### GOAL:
Reproduce word for word everything in the material below, from the line containing "Task: Open the 생산관리 menu" down to the end, and leave out the pictures.

### EXCERPTED DATA:
----
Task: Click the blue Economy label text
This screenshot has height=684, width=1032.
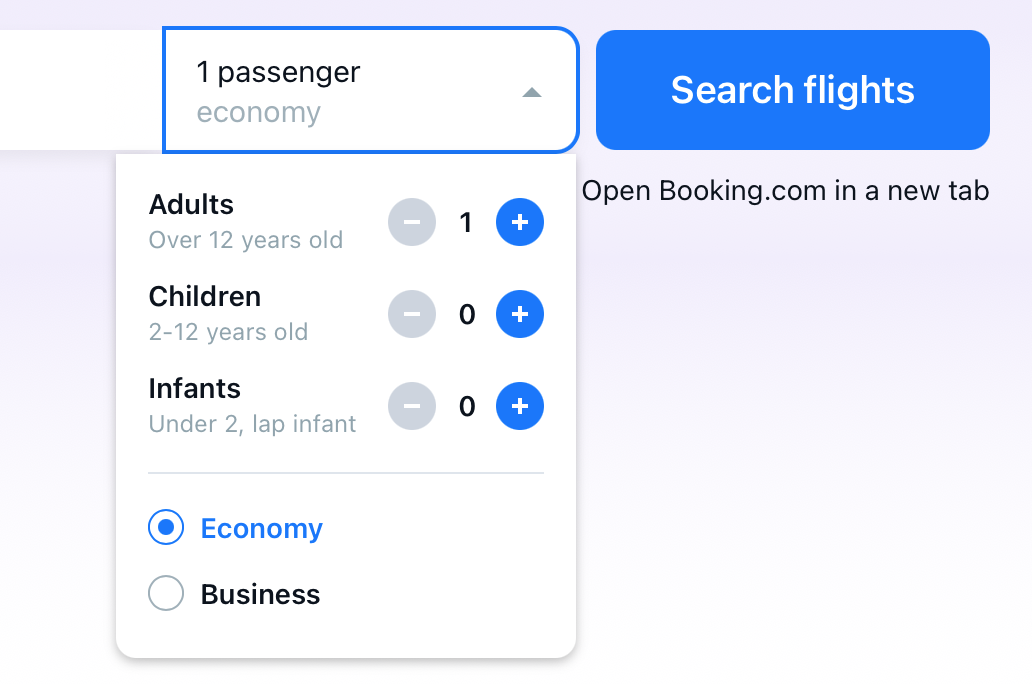Action: [262, 529]
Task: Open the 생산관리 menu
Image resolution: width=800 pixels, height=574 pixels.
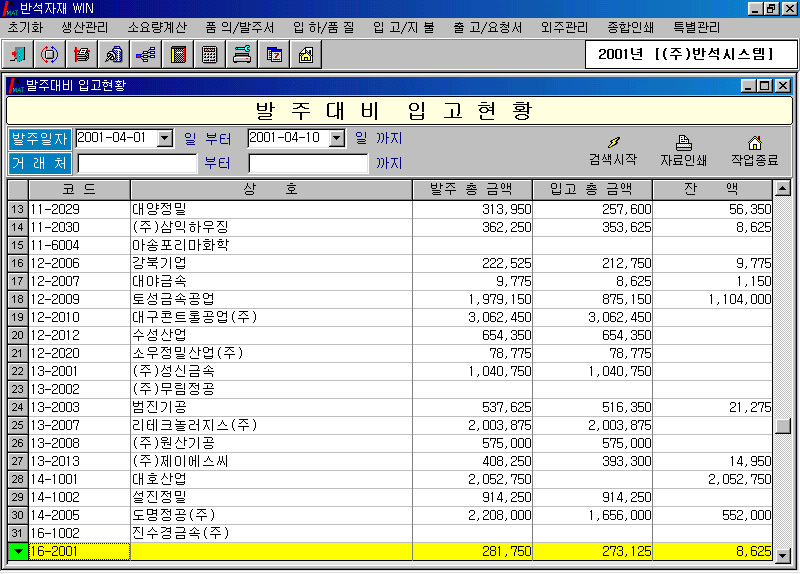Action: 85,27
----
### EXERCISE RESULT:
Task: Open the 생산관리 menu
Image resolution: width=800 pixels, height=574 pixels.
Action: 85,27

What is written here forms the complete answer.